= Material to process =
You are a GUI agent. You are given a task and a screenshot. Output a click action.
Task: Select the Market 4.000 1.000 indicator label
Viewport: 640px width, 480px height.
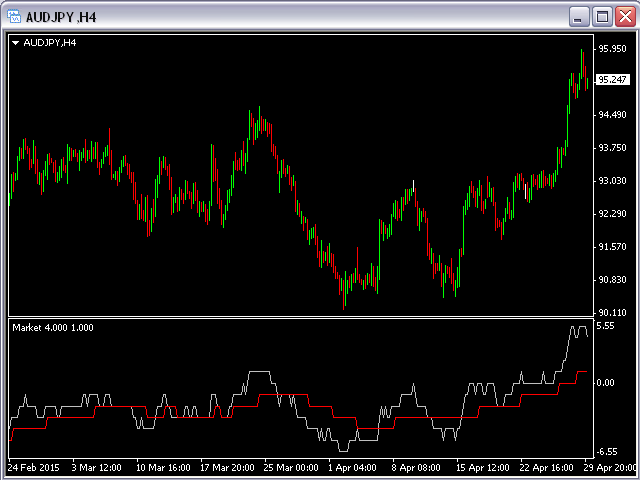coord(53,328)
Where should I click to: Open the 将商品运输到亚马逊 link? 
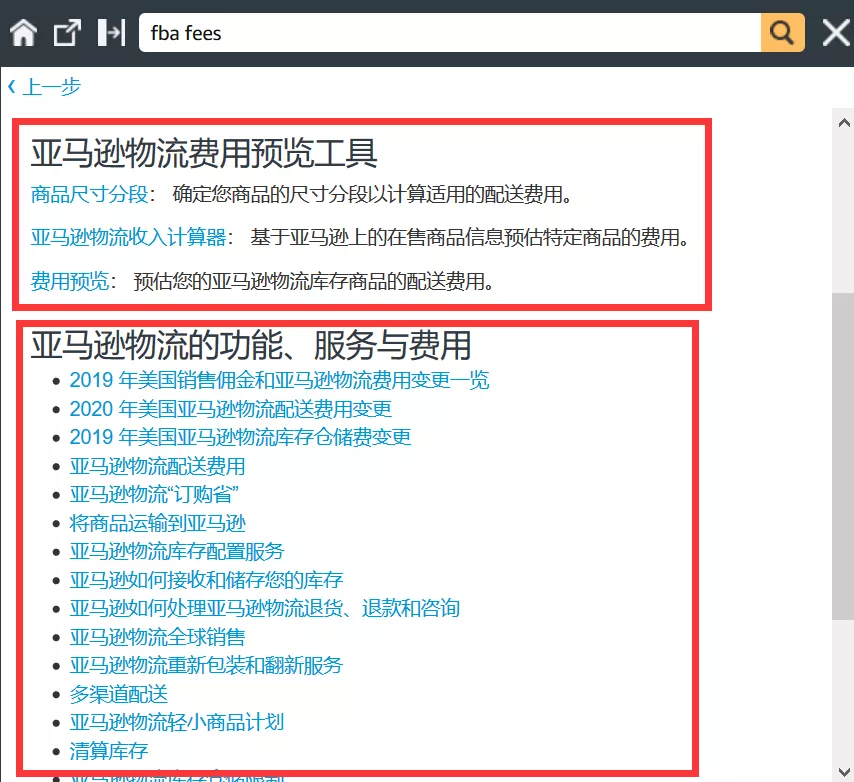pos(157,523)
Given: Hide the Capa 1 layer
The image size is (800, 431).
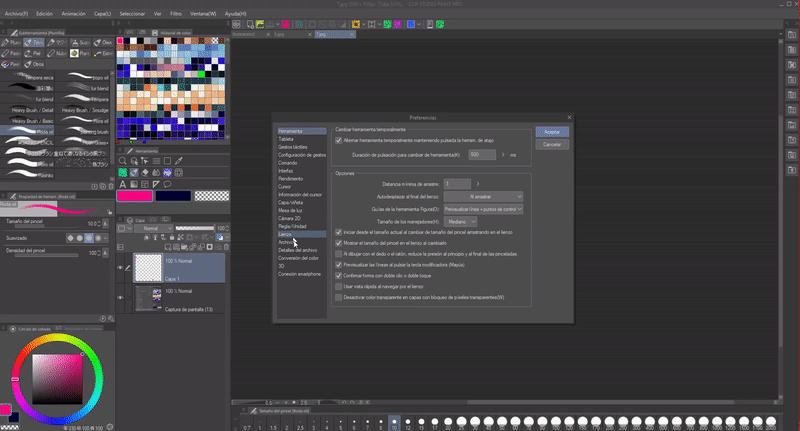Looking at the screenshot, I should tap(121, 267).
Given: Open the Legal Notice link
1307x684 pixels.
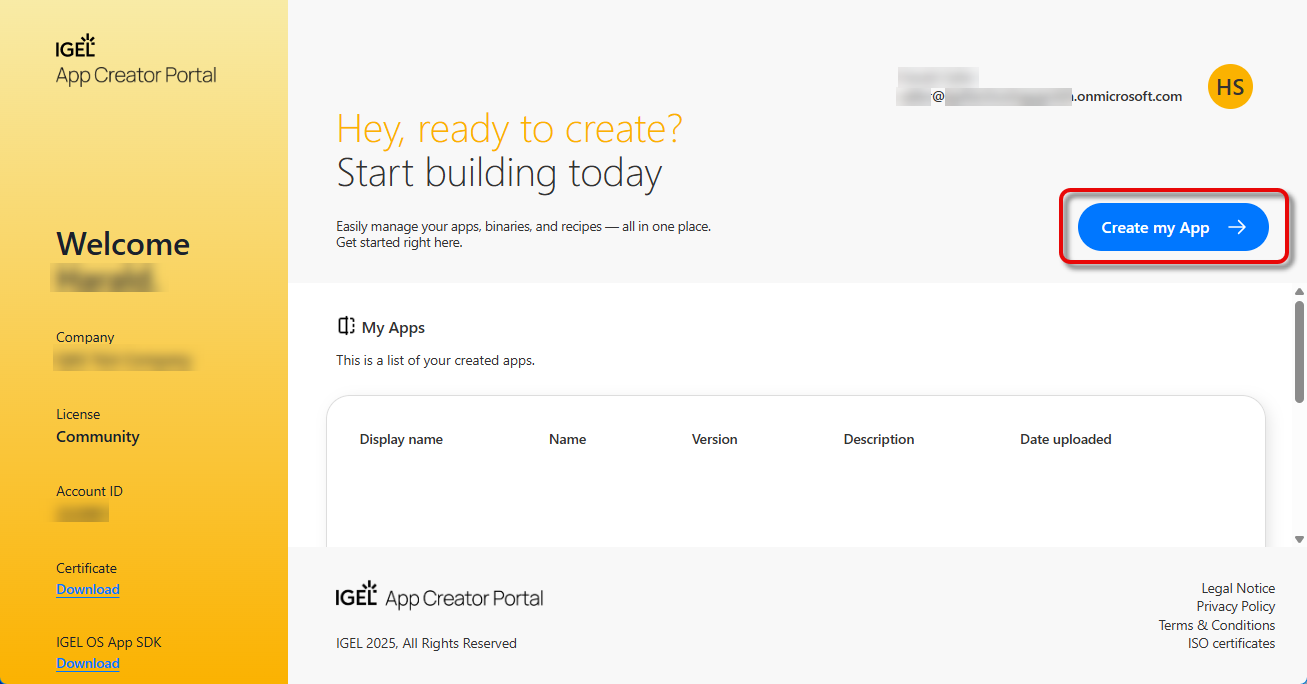Looking at the screenshot, I should (1238, 588).
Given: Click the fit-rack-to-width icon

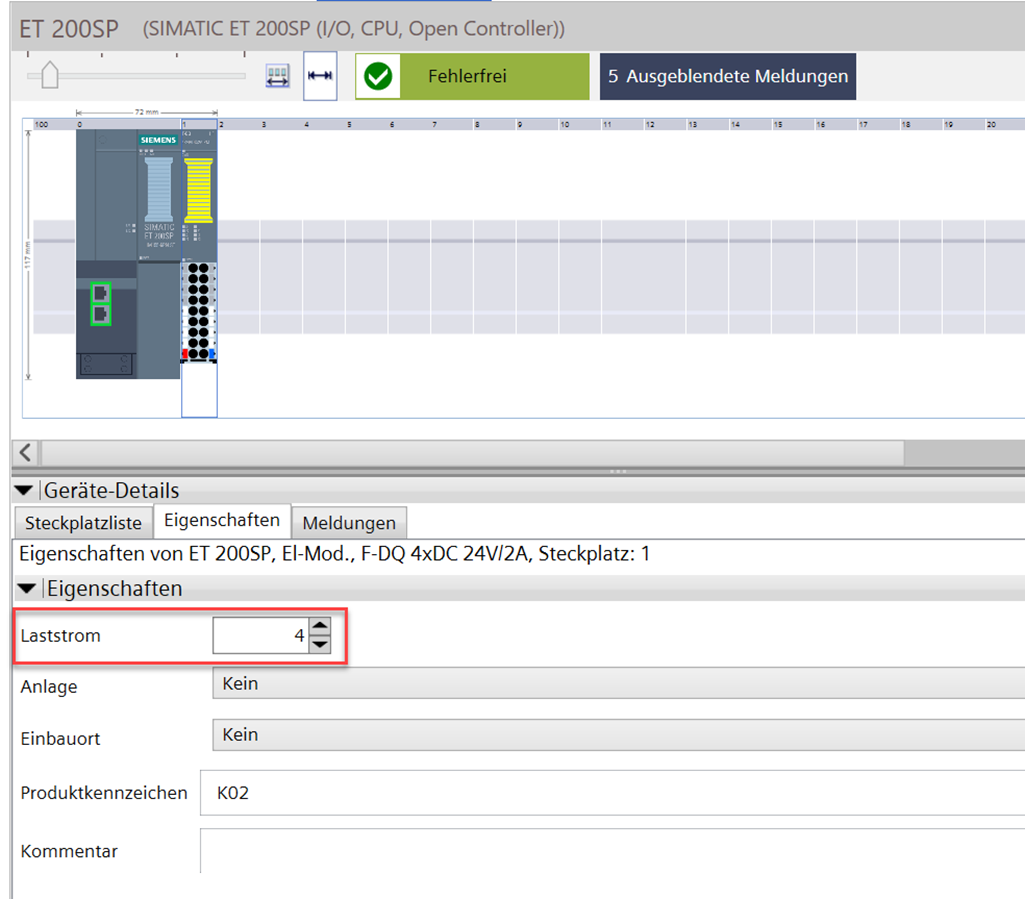Looking at the screenshot, I should click(x=277, y=77).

= What to work on =
Could you copy every record above exactly, leaving out the pictures?

= Solution to the exercise =
You are a GUI agent. You are given a task and a screenshot. Output a click action.
Task: Select the Market 4.000 1.000 indicator label
Viewport: 640px width, 480px height.
coord(53,328)
Where should I click to: Open the 将商品运输到亚马逊 link? 
pos(157,523)
Given: Hide the Capa 1 layer
The image size is (800, 431).
Looking at the screenshot, I should tap(121, 267).
Given: Open the Legal Notice link
1307x684 pixels.
Looking at the screenshot, I should (1238, 588).
Given: Click the fit-rack-to-width icon

Looking at the screenshot, I should click(x=277, y=77).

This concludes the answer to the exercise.